ECLI:NL:CRVB:2018:3882

Centrale Raad van Beroep

Datum uitspraak
5 december 2018
Publicatiedatum
5 december 2018
Zaaknummer
17/7828 WW
Instantie
Centrale Raad van Beroep
Type
Uitspraak
Rechtsgebied
Bestuursrecht; Socialezekerheidsrecht
Procedures
  • Hoger beroep
Vindplaatsen
  • Rechtspraak.nl
AI samenvatting door LexboostAutomatisch gegenereerd

Beoordeling van de ontvankelijkheid van bezwaar tegen besluit Uwv inzake terugvordering WW-uitkering

In deze zaak heeft de Centrale Raad van Beroep op 5 december 2018 uitspraak gedaan in hoger beroep tegen een beslissing van de rechtbank Amsterdam.

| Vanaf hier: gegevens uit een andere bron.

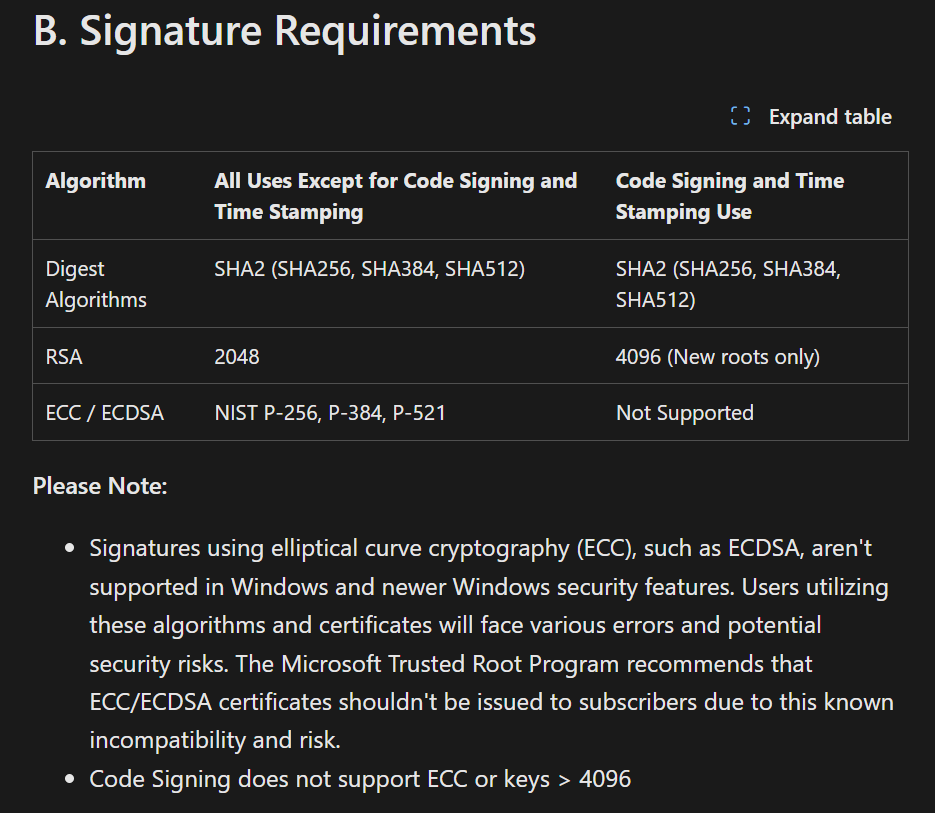935x813 pixels.
Task: Click the B. Signature Requirements heading
Action: [284, 30]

Appellante, die een uitkering op grond van de Werkloosheidswet (WW) ontving, had bezwaar gemaakt tegen een besluit van het Uwv van 27 maart 2017, waarin haar verzoek om kwijtschelding van een terugvordering van voorschotten op haar WW-uitkering was afgewezen. Het Uwv had het bezwaar van appellante niet-ontvankelijk verklaard wegens termijnoverschrijding. Appellante stelde dat zij het besluit pas op 19 mei 2017 had ontvangen, maar dit werd door de Raad niet aannemelijk geacht. De Raad oordeelde dat appellante niet voldoende bewijs had geleverd voor haar stelling en dat de verzending van het besluit met priority post naar Duitsland binnen de gebruikelijke termijn had plaatsgevonden. De rechtbank had eerder het beroep van appellante ongegrond verklaard, en de Raad bevestigde deze uitspraak. De Raad merkte op dat appellante geen gronden had aangevoerd die de termijnoverschrijding verschoonbaar maakten. De uitspraak benadrukt het belang van tijdige indiening van bezwaar en de noodzaak voor appellanten om hun stellingen te onderbouwen met bewijs.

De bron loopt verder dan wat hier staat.